I’m missing my Dad right now.
I just finished leaving a comment for a friend who’s father passed about 3 months ago. In sharing with him parts of my story, I’m realizing that it was this time of year in 2003 when my own father passed.
I just tried to call my Aunt (my Dad’s sister) who I haven’t been in touch with much. I feel like they want me to call them and specifically my grandmother more – and I agree that I should. But it’s creating a tension that I don’t know how to deal with. When my father passed unexpectedly, there were messy situations in our home that rather than expose, my mom and I chose to deal with them privately and quietly. Unfortunately this caused my fathers family to feel excluded – something I didn’t find out about until a year after he passed. Even then, I wasn’t in a place that would allow me to really deal with the complexities of my life and relationships.
I wish I had an easy answer right now. I’ve noticed about myself that I want to end everything on a positive note. To an extent nothing is wrong with that – I just have to be able to deal with things that won’t have a good outlook – right away.

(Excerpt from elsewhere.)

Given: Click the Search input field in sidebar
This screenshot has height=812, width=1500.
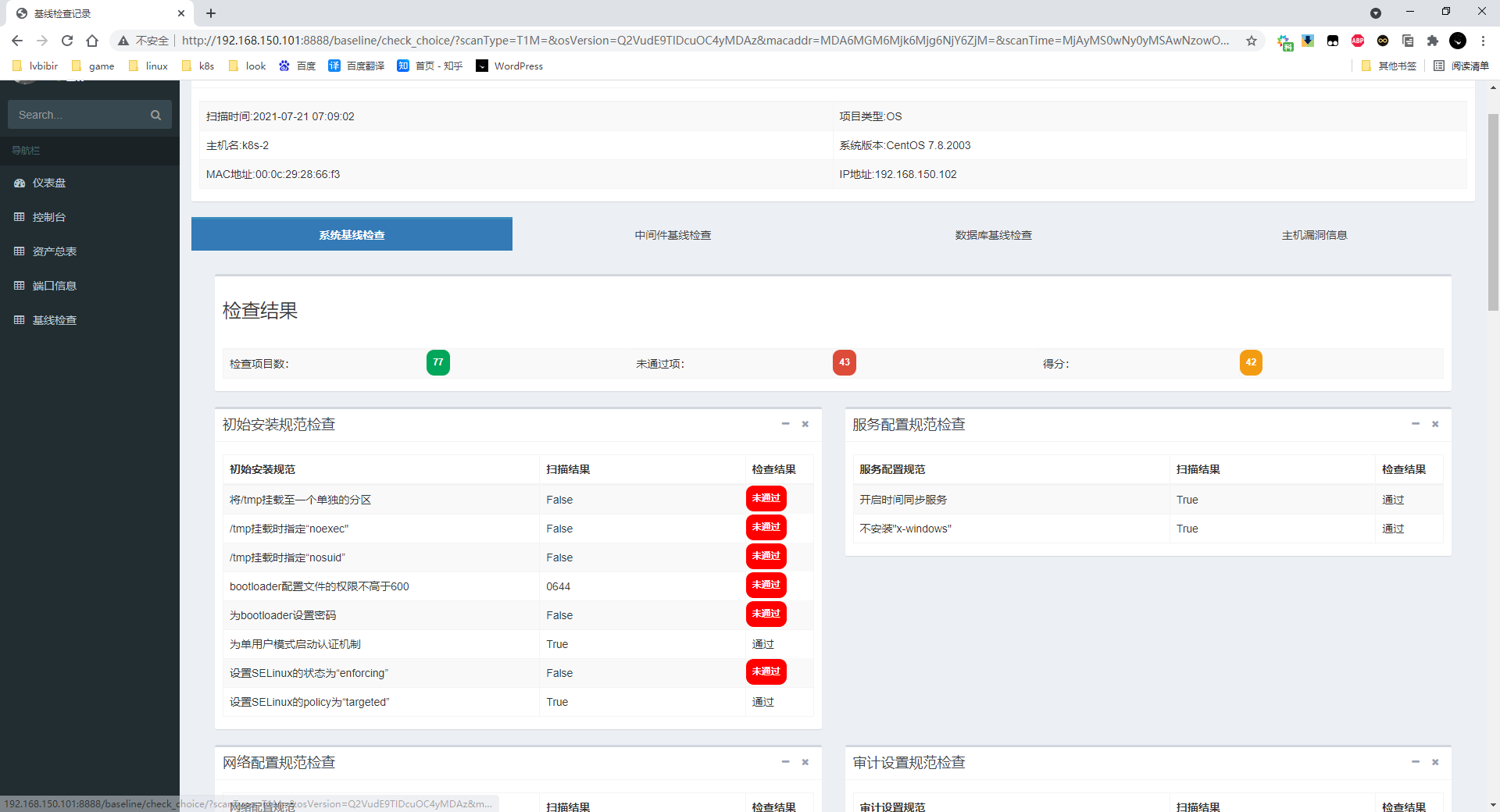Looking at the screenshot, I should point(78,115).
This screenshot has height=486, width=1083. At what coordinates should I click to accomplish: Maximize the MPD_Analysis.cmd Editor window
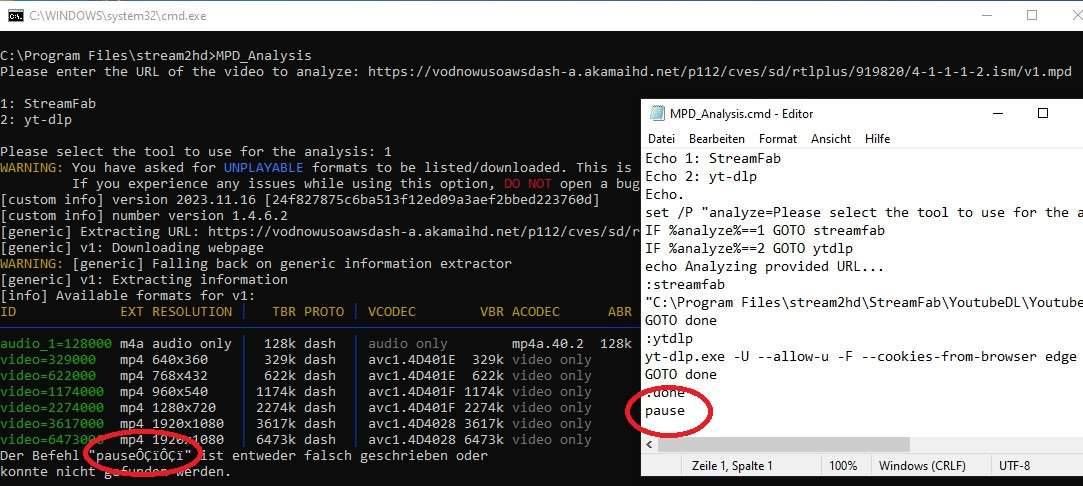1042,114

I need your help. I have so many emotions and situations whirling around me right now. I know these feelings are only temporary. Help me to see and feel you now – to focus and be centered on you. Grant me the peace that surpasses my understanding of these situations. God I’ll trust in you.
Thank you for my earthly Father – who those limited and human set a beautiful example of your unconditional love. Thank you for the love that you put in his heart for me. For how he did his best to be present and loving in my life. Thank you Lord… for Darryl Kingsly Calhoun.